In Popular Hits of the Showa Era, on the other hand, he makes up a black comedy that embodies gender conflict and mental illness. The story revolves around two groups of gangsters fighting for supremacy: a puerile mid-20s band of boys against some middle-aged aunties. The grotesquely flat characters act like broken dolls, speak in non-sequiturs and juggle between bloody fights and uncontrollable laughter. All of them seem to suffer from obsessive-compulsive disorder and show a sick attachment towards karaoke, soap operas and a childish game named ja ken pon.

If the novel above is a work of humorous fiction, In the Miso Soup is downright scary. On a first superficial read, it is a plain sociological exposure to the insights of the sex industry, a nightlife guide spiced up with a climax scene of extreme violence. The story carries the reader through Tokyo’s red light district. Frank, an American sex tourist, hires Kenji, a young Japanese guide, who soon starts questioning Frank’s psychotic behavior. But it is so much more than a thriller: it is an Asian version of American Psycho, which essentially guides the reader toward understanding the relationship with the West. Tokyo looks like a graceless New York full of glittery shopping malls and brainwashed gyaru girls that only dream of Nike Town. Kenji and Frank both possess spirits that hardly match society’s operating rules. The Eastern-Western contrast becomes even stronger when a South American prostitute confesses her expat experience, marking out the group pressure and the lack of divinity in Japanese mentality. There’s no other written piece that highlights the sense of despair in a unidentifiable world ruled by mass media, consumerism and trends like In the Miso Soup does. Misanthropy is the key to survival. Frank himself is the product of a dysfunctional environment where crime acts like a purifying agent.

‘Lady #1, Maki, had never once given any thought to what was really right for her in her life, simply believing that if she surrounded herself with super-exclusive things, she’d become a super-exclusive person.’

Coin Locker Babies‘s structure, on the other hand, is almost entirely built on escapism. In a country tortured by the postwar changes, abused children are born. Kiku and Hashi, both abandoned at birth in train station lockers, miraculously survive but grow up with severe psychological damage. Despite being the results of an uncaring and harsh society, they possess an explosive inner power. In Kiku’s case, it externalizes through force and physical power, while Hashi has a sharp, deafening voice that contradicts the weakness of his body. One escapes through music, by becoming a famous rock star in Toxitown, while the other finds consolation in Anemone’s arms. Anemone herself is a hilarious character with a troubled upbringing – her home is a temple to a living crocodile.

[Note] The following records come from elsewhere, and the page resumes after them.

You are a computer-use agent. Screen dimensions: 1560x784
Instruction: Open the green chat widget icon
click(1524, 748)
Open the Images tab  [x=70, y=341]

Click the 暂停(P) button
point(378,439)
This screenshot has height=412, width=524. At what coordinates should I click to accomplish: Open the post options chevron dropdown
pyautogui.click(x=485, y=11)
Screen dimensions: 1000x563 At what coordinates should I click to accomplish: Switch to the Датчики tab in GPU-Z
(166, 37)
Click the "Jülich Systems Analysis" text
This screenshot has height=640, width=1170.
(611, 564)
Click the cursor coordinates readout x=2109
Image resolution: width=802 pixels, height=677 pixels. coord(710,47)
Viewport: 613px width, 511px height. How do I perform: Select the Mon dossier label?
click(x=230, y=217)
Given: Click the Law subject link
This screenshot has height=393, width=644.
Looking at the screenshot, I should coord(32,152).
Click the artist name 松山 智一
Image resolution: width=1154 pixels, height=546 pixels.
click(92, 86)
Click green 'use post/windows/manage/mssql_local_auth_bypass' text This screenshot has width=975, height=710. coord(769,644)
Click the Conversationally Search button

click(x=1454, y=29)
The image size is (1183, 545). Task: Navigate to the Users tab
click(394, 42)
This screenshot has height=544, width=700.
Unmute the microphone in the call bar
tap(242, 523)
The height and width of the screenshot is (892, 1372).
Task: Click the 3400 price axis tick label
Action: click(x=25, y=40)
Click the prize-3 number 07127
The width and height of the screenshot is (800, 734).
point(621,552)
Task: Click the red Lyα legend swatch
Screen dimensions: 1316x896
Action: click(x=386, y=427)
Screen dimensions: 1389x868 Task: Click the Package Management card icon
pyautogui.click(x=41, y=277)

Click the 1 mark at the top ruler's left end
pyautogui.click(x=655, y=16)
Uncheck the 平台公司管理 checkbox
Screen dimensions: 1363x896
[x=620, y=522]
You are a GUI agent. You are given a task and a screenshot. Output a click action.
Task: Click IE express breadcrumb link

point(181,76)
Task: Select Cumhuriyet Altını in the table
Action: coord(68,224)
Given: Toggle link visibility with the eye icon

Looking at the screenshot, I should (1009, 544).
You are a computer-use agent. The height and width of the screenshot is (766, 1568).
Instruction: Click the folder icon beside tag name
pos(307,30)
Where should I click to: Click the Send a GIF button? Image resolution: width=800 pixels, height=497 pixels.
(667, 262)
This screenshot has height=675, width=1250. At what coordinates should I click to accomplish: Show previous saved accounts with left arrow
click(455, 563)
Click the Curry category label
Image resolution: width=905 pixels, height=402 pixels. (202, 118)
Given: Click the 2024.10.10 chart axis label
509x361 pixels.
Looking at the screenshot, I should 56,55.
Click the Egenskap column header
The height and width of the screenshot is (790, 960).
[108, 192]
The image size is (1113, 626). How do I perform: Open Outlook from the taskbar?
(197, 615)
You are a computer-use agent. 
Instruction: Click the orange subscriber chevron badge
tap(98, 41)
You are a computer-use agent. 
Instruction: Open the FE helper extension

Alienation from society and abandonment in an alternate universe where crocodiles dominate a five-room apartment and tear down walls in order to carry out freely become for her as vital as water. While In the Miso Soup might be a more readable option, Coin Locker Babies is definitely Ryū’s masterpiece. This isn’t a book to enjoy – it’s a challenging and superabundant experience. It’s similar to datura, the powerful toxic substance that almost becomes a character in the novel.

Following the flow of information brought by the West, Ryū Murakami manages, in a splendid way, to create a valuable work. By living at the borderline, far away from the hustle, his characters are, without exception, outcasts in a salary man society which annihilates any form of individualism and originality. As Linda Hutcheon mentions in A Poetics of Postmodernism, ‘To be ex-centric on the border or margin, inside yet outside is to have a different perspective.’ By embracing the peripheral, the idea of the center is crumbling.